- Bargalan Sukhteh Location within Iran
- Coordinates: 33°19′20″N 47°50′37″E﻿ / ﻿33.32222°N 47.84361°E
- Country: Iran
- Province: Lorestan
- County: Mamulan
- District: Central
- Rural District: Zivdar

Population (2016)
- • Total: 213
- Time zone: UTC+3:30 (IRST)

= Bargalan Sukhteh =

Village in Lorestan province, Iran

Bargalan Sukhteh (برگلان سوخته) (Note: Also romanized as Bargalān Sūkhteh; also known as Bargalūn Sūkhteh) is a village in Zivdar Rural District of the Central District (Note: Formerly Mamulan District of Pol-e Dokhtar County) in Mamulan County, Lorestan province, Iran.

==Demographics==
===Population===
At the time of the 2006 National Census, the village's population was 170 in 39 households, when it was in Afrineh Rural District of Mamulan District (Note: Renamed the Central District of Mamulan County) in Pol-e Dokhtar County.
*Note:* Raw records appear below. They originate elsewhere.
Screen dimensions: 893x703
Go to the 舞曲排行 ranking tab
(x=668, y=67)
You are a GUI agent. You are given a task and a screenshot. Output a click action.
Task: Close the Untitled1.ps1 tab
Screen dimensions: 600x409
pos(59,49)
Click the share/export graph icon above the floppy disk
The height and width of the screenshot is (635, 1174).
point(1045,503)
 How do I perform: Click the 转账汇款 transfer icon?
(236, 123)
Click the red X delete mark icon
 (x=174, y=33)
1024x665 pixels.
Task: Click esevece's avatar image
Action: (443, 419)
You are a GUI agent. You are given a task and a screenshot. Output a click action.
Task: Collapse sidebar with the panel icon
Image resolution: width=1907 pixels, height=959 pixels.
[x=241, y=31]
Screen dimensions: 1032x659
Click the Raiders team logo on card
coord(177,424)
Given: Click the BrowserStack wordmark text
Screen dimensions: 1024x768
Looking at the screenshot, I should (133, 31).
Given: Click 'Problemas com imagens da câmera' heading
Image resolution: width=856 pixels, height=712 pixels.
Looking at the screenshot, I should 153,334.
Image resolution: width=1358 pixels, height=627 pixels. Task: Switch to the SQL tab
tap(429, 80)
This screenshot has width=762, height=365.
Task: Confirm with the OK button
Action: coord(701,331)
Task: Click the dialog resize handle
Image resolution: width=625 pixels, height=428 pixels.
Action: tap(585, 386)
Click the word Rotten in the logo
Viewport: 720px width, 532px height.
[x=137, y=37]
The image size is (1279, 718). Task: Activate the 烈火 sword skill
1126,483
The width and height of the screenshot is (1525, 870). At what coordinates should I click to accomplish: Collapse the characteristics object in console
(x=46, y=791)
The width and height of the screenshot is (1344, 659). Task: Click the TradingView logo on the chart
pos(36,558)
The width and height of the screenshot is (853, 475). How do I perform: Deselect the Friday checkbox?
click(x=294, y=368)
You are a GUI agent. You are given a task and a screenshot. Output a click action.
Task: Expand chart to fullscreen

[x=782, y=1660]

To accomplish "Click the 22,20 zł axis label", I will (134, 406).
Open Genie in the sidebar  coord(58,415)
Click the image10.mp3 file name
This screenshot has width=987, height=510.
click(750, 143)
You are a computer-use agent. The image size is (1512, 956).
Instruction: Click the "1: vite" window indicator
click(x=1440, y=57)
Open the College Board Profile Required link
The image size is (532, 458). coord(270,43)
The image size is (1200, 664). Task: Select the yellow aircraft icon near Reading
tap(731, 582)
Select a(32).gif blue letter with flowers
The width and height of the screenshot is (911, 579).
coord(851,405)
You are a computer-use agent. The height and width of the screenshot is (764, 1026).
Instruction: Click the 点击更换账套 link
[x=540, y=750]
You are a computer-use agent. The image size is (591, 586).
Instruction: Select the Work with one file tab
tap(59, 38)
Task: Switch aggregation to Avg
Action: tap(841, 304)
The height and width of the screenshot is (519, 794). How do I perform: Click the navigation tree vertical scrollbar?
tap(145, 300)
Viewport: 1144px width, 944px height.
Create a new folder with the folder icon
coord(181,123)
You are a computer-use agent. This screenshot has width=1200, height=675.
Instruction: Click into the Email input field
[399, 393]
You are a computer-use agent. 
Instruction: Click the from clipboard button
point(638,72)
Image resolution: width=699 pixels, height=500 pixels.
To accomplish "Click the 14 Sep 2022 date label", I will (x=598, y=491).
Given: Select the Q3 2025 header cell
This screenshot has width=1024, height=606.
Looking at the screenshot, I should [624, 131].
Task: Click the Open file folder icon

The following census in 2011 counted 184 people in 50 households. The 2016 census measured the population of the village as 213 people in 66 households.

In 2023, the district was separated from the county in the establishment of Mamulan County and renamed the Central District. The rural district was transferred to the new Afrineh District, and Bargalan Sukhteh was transferred to Zivdar Rural District created in the Central District.